WE TAKE a look at the stories making headlines in East Lothian 25, 50 and 100 years ago.

25 years ago

MONEY had been found to reopen a clifftop path in Dunbar, told the East Lothian Courier on January 8, 1999.

Funding to rebuild the clifftop trail at Dunbar has been approved and the scenic walkway which was closed more than three years ago is set to open in the summer.

The work, costing around £80,000, will replace the wooden bridge, secure the banking and allow the public to use that section of walkway safely for the first time since 1995.

East Lothian Councillor Norman Hampshire was informed this week by Lothian and Edinburgh Enterprise Limited (LEEL), the main contributors to the rebuilding plan, of their decision to provide funding.

Mr Hampshire said that work on the trail was due to begin at the end of January and should be completed by the end of March.
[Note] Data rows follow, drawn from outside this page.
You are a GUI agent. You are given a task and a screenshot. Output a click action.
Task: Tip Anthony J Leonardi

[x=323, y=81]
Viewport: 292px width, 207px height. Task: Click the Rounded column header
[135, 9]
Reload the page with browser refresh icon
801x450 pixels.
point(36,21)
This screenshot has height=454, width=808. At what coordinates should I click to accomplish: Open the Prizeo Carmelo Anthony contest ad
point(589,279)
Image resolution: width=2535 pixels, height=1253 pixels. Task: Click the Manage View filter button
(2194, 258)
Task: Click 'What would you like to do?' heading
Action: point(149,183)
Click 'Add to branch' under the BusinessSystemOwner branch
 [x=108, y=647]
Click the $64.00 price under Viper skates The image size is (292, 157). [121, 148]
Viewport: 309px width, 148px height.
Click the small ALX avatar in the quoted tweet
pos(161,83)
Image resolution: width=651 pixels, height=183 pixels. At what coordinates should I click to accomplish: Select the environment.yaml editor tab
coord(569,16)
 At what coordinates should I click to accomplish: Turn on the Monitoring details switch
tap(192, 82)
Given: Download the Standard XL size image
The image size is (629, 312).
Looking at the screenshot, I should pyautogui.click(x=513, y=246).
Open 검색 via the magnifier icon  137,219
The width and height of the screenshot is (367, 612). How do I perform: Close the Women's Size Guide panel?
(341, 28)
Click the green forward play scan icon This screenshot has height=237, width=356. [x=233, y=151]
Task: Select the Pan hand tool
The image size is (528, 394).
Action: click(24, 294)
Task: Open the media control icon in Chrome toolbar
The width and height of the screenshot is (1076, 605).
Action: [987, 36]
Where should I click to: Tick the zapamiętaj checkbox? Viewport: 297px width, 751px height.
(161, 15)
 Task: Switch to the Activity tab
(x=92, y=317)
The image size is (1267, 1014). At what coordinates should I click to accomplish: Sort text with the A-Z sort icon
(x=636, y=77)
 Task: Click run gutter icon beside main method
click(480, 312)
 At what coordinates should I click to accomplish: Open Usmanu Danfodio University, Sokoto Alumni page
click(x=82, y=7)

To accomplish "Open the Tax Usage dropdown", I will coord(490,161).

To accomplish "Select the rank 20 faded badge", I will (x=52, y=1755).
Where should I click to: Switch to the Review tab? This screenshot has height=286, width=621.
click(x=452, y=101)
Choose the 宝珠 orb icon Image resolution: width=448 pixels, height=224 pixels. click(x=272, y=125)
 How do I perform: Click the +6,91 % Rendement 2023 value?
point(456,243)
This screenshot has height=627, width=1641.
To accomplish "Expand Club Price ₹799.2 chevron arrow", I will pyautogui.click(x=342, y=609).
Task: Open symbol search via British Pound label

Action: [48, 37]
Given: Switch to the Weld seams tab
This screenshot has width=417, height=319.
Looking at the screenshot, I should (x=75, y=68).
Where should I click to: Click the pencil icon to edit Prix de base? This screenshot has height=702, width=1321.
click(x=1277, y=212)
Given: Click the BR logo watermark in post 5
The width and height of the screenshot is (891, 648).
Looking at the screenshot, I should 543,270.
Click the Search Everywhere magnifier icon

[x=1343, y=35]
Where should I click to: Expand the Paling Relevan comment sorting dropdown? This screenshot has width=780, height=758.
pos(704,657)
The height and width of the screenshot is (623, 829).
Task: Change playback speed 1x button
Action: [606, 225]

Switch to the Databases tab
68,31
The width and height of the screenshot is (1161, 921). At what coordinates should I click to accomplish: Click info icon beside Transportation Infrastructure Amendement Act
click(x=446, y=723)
At an earlier meeting of Dunbar Community Council, Mr Hampshire warned that LEEL wanted the project finished by the end of the financial year, March 31, though this was unlikely due to the extent of the repairs.

50 years ago

A PARKING ban was recommended for Tranent High Street, reported the East Lothian Courier on January 11, 1974.

A ban on all parking in High Street and Bridge Street, Tranent, except at certain times, has been recommended by the Working Party set up to look into the burgh’s traffic problems.

To offset the parking ban on the main street there would be provision for off-street parking on the south side of the High Street.

On Monday, at a meeting of Tranent Town Council, the Town Clerk, Mr R Thomson reported to members of the initial meeting of the recently-formed working party of officials. He said the problem facing the Working Party was how to stop car-parking on the High Street altogether.

This had to be done “by persuasion rather than force” and by provision of proper off-street parking facilities.

Loading and off-loading on the main street would be allowed.

100 years ago

PROGRESS was being made to replace a school in Elphinstone which was destroyed by fire, said The Haddingtonshire Courier on January 11, 1924.

Satisfactory progress is being made with the construction of the new school to replace the old building which was destroyed by fire in the early part of last year.

The walls are up and the roofing is almost completed. The interior will be dealt with as rapidly as possible, and with the lengthening days and good weather, the completion of the school should be reached in a month or two. The operations are being supervised by Mr F. W. Hardie, the Education Authority’s architect.